She rummages in her purse for her house key. She wants it in her hand as soon as the car stops in front of her house. No more delays. With key in hand, she walks up the steps in front of him and unlocks the door.

"Good night, thank you again for – dinner," she courteously says.

He freezes with one foot on the porch and one foot on the top step. He never attempts to go further. "I will see you on Monday," he says with eyes full of hurt and his own disappointment. At this point she isn't fully certain if this is a statement or a question.

"See you Monday," she replies. Maintain some semblance of dignity. After all, you are friends. She slowly closes the door behind her and very quietly locks it back. The clock displays 9:42 p.m. "I had high school dates that lasted longer than this. Uhm, well that's because this wasn't a date. This was an I-don't-know," she says, drawing out the last three words.

She hangs her coat in the small entrance way closet and heads for her bedroom.
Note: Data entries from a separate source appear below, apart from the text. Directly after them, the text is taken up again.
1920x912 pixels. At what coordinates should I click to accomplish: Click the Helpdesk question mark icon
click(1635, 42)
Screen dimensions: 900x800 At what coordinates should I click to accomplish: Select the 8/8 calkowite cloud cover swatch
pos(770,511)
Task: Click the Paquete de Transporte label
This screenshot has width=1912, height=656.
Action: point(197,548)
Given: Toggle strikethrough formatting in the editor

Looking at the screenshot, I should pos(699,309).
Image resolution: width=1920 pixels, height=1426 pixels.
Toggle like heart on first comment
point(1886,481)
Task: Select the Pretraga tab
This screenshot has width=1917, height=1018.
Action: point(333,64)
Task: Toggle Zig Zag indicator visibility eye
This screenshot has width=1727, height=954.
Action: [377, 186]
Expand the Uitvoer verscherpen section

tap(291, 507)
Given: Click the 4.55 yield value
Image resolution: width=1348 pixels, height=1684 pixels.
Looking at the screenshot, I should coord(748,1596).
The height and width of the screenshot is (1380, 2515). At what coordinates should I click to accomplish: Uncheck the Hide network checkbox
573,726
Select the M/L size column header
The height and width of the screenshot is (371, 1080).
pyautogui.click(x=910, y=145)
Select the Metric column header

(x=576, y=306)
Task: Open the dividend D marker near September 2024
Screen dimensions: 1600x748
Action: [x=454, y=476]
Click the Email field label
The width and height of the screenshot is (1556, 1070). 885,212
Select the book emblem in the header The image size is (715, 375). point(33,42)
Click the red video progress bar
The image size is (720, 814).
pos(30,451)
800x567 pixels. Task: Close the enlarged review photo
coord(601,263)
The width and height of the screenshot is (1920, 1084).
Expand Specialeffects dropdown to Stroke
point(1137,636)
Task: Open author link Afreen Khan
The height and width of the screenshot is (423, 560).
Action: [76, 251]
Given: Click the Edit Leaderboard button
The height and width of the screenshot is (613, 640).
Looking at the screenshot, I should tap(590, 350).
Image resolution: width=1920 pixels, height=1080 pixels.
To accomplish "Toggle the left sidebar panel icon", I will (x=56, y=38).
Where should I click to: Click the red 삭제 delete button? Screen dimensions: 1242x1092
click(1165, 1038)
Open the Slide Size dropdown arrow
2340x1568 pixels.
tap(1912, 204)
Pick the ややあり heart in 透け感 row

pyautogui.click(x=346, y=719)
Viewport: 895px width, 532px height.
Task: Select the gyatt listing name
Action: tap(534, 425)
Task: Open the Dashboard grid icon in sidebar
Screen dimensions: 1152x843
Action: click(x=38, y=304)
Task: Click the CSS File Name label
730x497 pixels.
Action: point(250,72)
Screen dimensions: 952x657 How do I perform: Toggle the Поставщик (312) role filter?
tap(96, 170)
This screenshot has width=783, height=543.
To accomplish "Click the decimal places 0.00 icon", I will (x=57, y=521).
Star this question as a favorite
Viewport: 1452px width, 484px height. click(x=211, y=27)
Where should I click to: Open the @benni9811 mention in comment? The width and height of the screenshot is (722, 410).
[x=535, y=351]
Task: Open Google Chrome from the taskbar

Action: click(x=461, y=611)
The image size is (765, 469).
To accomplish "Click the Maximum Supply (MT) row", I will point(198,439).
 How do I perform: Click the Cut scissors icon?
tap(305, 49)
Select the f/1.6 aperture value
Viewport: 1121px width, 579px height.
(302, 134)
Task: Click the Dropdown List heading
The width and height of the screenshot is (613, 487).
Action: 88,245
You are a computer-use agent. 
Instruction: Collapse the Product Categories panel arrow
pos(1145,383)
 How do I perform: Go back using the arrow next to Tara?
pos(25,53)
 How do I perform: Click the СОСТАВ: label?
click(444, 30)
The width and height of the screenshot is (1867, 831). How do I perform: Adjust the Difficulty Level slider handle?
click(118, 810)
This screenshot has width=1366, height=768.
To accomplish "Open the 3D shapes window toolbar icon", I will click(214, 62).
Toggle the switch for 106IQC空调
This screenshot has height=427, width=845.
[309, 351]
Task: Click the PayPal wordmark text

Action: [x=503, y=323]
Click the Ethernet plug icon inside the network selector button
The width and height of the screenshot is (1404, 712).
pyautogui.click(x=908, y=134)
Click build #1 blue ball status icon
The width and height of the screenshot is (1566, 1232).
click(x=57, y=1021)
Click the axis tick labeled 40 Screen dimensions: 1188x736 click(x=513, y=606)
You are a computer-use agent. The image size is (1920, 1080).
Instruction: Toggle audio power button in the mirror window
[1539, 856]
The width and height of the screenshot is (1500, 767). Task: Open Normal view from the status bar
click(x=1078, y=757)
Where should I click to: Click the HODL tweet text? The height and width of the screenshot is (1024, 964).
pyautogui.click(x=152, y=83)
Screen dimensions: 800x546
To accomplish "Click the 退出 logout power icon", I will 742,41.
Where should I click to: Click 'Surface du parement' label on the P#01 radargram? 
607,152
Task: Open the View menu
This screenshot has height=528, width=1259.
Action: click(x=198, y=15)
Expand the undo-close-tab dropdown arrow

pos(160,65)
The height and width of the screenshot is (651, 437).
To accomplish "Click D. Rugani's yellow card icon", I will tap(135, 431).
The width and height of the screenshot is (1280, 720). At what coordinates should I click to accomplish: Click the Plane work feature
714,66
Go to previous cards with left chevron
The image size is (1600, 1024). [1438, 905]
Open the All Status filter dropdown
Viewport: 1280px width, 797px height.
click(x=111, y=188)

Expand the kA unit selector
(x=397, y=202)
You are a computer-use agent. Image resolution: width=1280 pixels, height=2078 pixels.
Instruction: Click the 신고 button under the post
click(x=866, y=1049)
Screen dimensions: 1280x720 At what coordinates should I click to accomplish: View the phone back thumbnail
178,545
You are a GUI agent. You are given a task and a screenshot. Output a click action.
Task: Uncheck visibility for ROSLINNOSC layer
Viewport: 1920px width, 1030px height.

Sitting at the dressing table she begins to remove her jewelry. The evening is on replay in her mind.

"So what was tonight? Was it a date or just our long-promised dinner?" She asks.

"I don't know. It was supposed to a quiet dinner with good company and good conversation and I did want it to be some place special and I wanted to dance."

The bewilderment she felt in that moment has followed her home and keeps her company now.

"Oh Oliver, what the Sam Hill," she wonders as she removes the 1000 bobby pins it took to hold her hair in place. With that mission accomplished she shakes the curls loose and stands to remove the dress that she thought she looked particularly nice wearing.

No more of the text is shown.